**Exercise objective:** What follows is a set of entries; retype all of them exactly.

**Data records:**
=== Begin Enclosure ===

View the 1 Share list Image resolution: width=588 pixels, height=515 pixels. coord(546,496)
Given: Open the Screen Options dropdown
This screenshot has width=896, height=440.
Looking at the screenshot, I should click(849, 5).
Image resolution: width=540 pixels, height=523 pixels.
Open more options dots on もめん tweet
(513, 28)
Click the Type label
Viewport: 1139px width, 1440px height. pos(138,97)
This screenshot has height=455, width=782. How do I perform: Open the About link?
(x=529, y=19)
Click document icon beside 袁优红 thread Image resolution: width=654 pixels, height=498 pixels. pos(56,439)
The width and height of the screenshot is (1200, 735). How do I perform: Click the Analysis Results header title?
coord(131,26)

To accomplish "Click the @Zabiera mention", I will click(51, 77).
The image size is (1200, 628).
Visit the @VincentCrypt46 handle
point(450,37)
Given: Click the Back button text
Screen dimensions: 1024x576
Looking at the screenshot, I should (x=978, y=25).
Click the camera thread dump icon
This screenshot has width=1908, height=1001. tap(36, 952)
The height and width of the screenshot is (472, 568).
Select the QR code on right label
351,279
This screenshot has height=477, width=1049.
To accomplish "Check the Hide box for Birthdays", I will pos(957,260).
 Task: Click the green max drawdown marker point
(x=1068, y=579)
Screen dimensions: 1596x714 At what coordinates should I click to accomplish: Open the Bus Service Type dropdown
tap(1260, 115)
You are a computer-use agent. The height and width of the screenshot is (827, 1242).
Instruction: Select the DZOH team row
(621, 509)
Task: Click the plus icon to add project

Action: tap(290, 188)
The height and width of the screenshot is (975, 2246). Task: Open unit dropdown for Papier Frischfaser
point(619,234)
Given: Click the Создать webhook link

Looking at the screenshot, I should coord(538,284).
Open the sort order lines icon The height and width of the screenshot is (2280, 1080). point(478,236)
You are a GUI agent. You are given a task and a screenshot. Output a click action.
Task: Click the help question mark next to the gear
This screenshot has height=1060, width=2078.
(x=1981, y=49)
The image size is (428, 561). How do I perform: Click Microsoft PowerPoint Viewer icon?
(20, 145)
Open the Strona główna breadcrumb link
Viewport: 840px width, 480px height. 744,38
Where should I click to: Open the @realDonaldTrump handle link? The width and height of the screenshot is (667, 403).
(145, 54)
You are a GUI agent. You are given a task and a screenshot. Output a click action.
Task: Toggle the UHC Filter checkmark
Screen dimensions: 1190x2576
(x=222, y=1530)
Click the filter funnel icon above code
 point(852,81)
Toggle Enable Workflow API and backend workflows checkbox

=== End Enclosure ===

**Completed exercise:**
View the 1 Share list Image resolution: width=588 pixels, height=515 pixels. coord(546,496)
Given: Open the Screen Options dropdown
This screenshot has width=896, height=440.
Looking at the screenshot, I should click(849, 5).
Image resolution: width=540 pixels, height=523 pixels.
Open more options dots on もめん tweet
(513, 28)
Click the Type label
Viewport: 1139px width, 1440px height. pos(138,97)
This screenshot has height=455, width=782. How do I perform: Open the About link?
(x=529, y=19)
Click document icon beside 袁优红 thread Image resolution: width=654 pixels, height=498 pixels. pos(56,439)
The width and height of the screenshot is (1200, 735). How do I perform: Click the Analysis Results header title?
coord(131,26)

To accomplish "Click the @Zabiera mention", I will click(51, 77).
The image size is (1200, 628).
Visit the @VincentCrypt46 handle
point(450,37)
Given: Click the Back button text
Screen dimensions: 1024x576
Looking at the screenshot, I should (x=978, y=25).
Click the camera thread dump icon
This screenshot has width=1908, height=1001. tap(36, 952)
The height and width of the screenshot is (472, 568).
Select the QR code on right label
351,279
This screenshot has height=477, width=1049.
To accomplish "Check the Hide box for Birthdays", I will pos(957,260).
 Task: Click the green max drawdown marker point
(x=1068, y=579)
Screen dimensions: 1596x714 At what coordinates should I click to accomplish: Open the Bus Service Type dropdown
tap(1260, 115)
You are a computer-use agent. The height and width of the screenshot is (827, 1242).
Instruction: Select the DZOH team row
(621, 509)
Task: Click the plus icon to add project

Action: tap(290, 188)
The height and width of the screenshot is (975, 2246). Task: Open unit dropdown for Papier Frischfaser
point(619,234)
Given: Click the Создать webhook link

Looking at the screenshot, I should coord(538,284).
Open the sort order lines icon The height and width of the screenshot is (2280, 1080). point(478,236)
You are a GUI agent. You are given a task and a screenshot. Output a click action.
Task: Click the help question mark next to the gear
This screenshot has height=1060, width=2078.
(x=1981, y=49)
The image size is (428, 561). How do I perform: Click Microsoft PowerPoint Viewer icon?
(20, 145)
Open the Strona główna breadcrumb link
Viewport: 840px width, 480px height. 744,38
Where should I click to: Open the @realDonaldTrump handle link? The width and height of the screenshot is (667, 403).
(145, 54)
You are a GUI agent. You are given a task and a screenshot. Output a click action.
Task: Toggle the UHC Filter checkmark
Screen dimensions: 1190x2576
(x=222, y=1530)
Click the filter funnel icon above code
 point(852,81)
Toggle Enable Workflow API and backend workflows checkbox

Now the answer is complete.